Sharing a cup of coffee is a social ritual. When the Bowling Alley is closed on Monday mornings, the Dressen boys and the rest of the Dells Bowl regulars find their way to County Fair and visit over coffee. The round table at T&C's is another popular spot for morning coffee, and the conversation in there is beyond fun.
Dennis Holles and I like to take walks and share a cup of coffee as we reminisce about real estate back in the good old days, current happenings in town, Froke, the military, and whatever else might come up. We never seem to be lacking for conversation. The walks are short, but the time goes quickly while at Jab's.
I became a coffee drinker when I was about 15 years old. I was working for Uncle Fritz, and was at the point where I was riding along with the guys to the job sites. I was more or less a gopher, although the extra pair of hands was sometimes a necessity for those guys.

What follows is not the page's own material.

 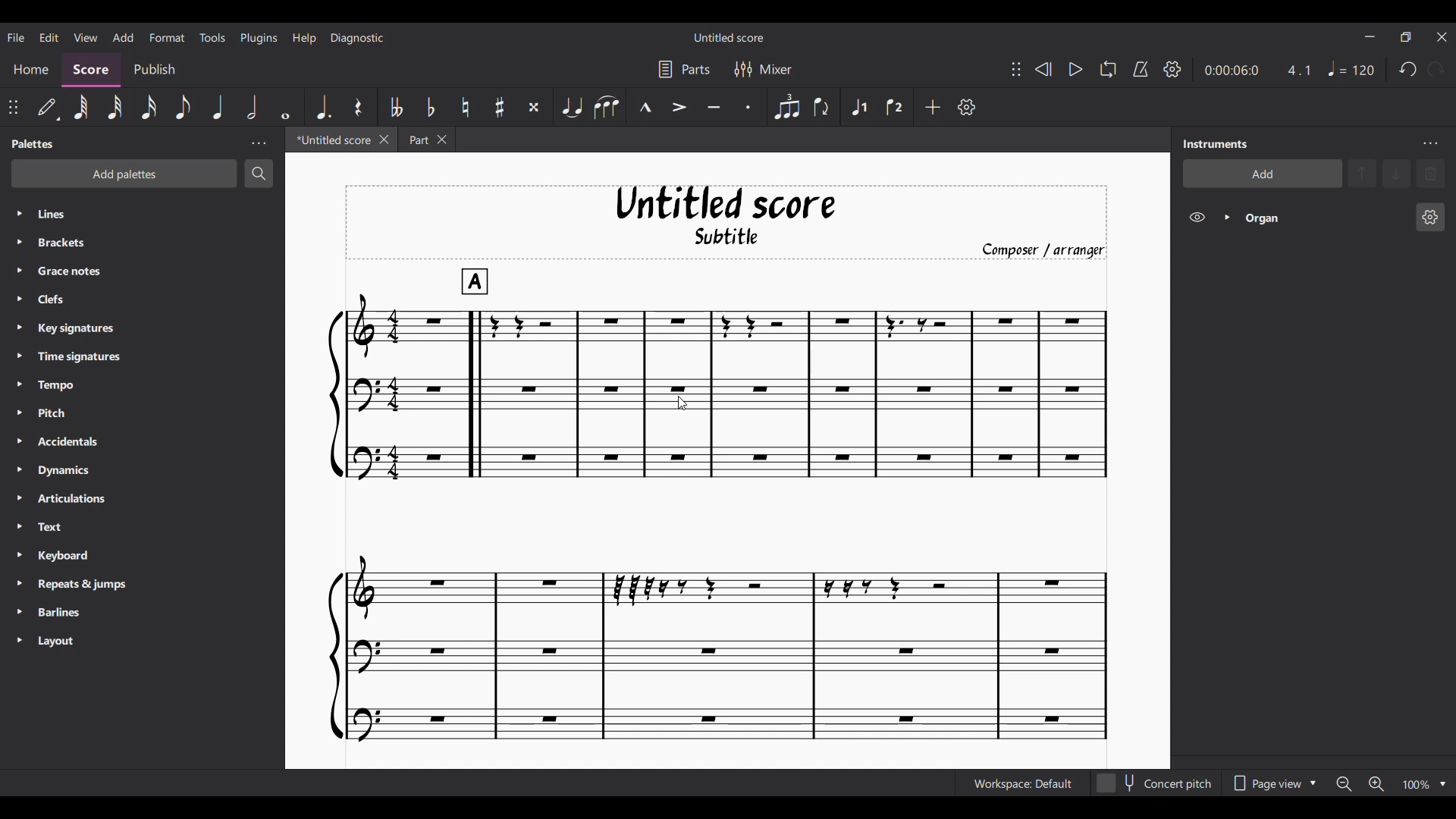 I want to click on Add palette, so click(x=125, y=174).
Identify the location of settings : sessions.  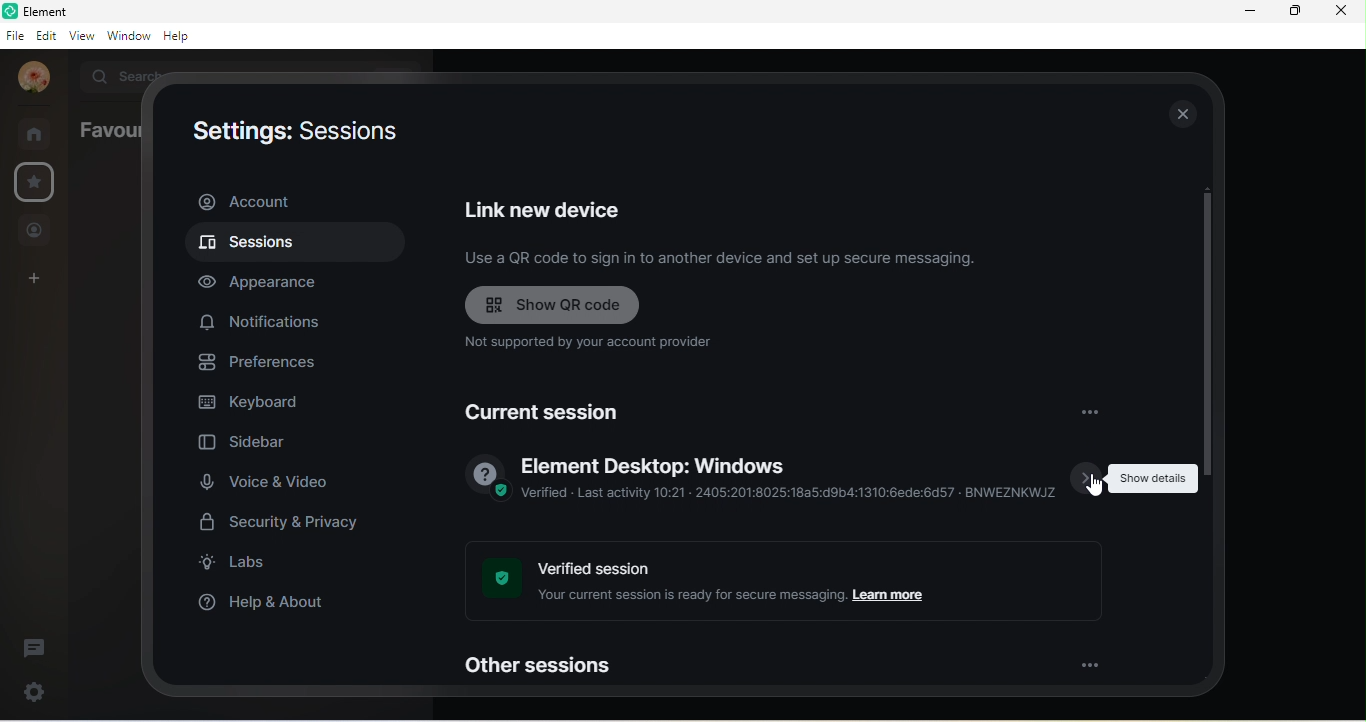
(292, 134).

There was a new house being built out on the hill behind the Renberg School, and Fritz would send me along with Bob Lamberty so we could rough-in the plumbing and heating. Although summer vacation had begun, the mornings were still chilly sometimes. When it came time for morning break, we would sit down with Irv Skatvold and Conrad Opoien. They would all break out their thermos bottles and snacks. The 15-year-old kid didn't pack a thermos or snacks, but Bob took care of him.
Bob would remove the cover from his thermos and pour some coffee into it for me so that I could warm up. He also made sure that I got at least one cookie – Carolyn always packed some cookies for Bob. I didn't shiver to death on those cool mornings, thanks to Bob.
I've heard many people say that Bob is the best boilerman ever. I've watched him fix many boilers and furnaces. "It's the orifice," he might say to me. Or, "Let's check the anticipation." It was fun watching him do his magic.
He was also a good plumber. "Grab the spoons and crackers. We're going on a sewer call," he would tell me with a smile. We might have to fit some cast iron sewer pipes together, which was always a challenge. We would pack the okre around the joint and pour in the molten lead, and move on to the next job.
We didn't always see eye-to-eye back then. He was a veteran of the Korean War, and I was a longhaired, rebellious high school kid.
Those differences don't matter anymore, and weren't that important anyway at the time, as I look back.
Enjoying my coffee usually makes me think of that summer.
Thanks, Bob! I'll always appreciate the kindness you showed to that shivering kid.